A Novel Algorithm To Determine The Optimal Preoperative Incision Size For Intraocular Lens Injector Models

Published 2023 - 41st Congress of the ESCRS

Reference: PP04.02 | DOI: 10.82333/3rvp-ay20

Authors: Maximilian Friedrich* 1 , Gerd Auffarth 1

1Department of Ophthalmology,University Hospital Heidelberg,Heidelberg,Germany;David J Apple Laboratory,University Hospital Heidelberg,Heidelberg,Germany

Clear cornea incisions sized according to the manufacturers’ recommendation often enlarge during cataract surgery due to the insertion of an Intraocular lens (IOL) injector. The process of IOL injector manufacturers to determine their incision size recommendations is regularly undisclosed. The goal of this study was to propose a novel algorithm to determine the optimal preoperative incision size (IS) for intraocular lens injector models.

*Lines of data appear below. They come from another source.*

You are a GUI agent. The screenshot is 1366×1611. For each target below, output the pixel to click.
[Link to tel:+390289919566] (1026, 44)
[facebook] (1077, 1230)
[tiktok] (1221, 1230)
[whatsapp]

The David J Apple International Laboratory for Ocular Pathology, University of Heidelberg, Heidelberg, Germany.

This study analyzed 499 clear corneal incisions sized between 1.9 and 2.85 mm. In total 13 different injector models were included. The IS was measured right before and after IOL injector insertion with an incision gauge set ranging up to 3 mm. The IOL injectors were inserted into an incision using the into-the-bag implantation technique. To determine the optimal preoperative IS, the surgical challenge, the postoperative IS, and the intraoperative incision enlargement (IE) were considered. Differences of postoperative IS and intraoperative IE depending on the preoperative IS were statistically analyzed using a Games-Howell post-hoc test.

The minimal ISs that posed a reasonable surgical challenge ranged from 1.9 to 2.5 mm. The postoperative ISs ranged from 2.1 to >3.0 mm with a mean IS of 2.74 ± 0.20 mm. In 86.80% of all incisions intraoperative IE could be observed with a mean IE of 0.26 ± 0.18 mm. In small ISs the IE was significantly higher compared to larger ISs concerning an injector model (P < 0.05).  Five injector models needed to have a significant larger preoperative IS when applying the proposed algorithm compared to the IS recommendation by the manufacturer with an average difference of 0.3 mm (P < 0.05).

A transparent algorithm should be used to determine the optimal preoperative IS for each IOL injector model. Incision size recommendations should be validated by an independent laboratory to prevent needlessly small incisions associated with a more challenging surgery procedure. Future studies should evaluate the outcome of a high IE versus a large postoperative IS.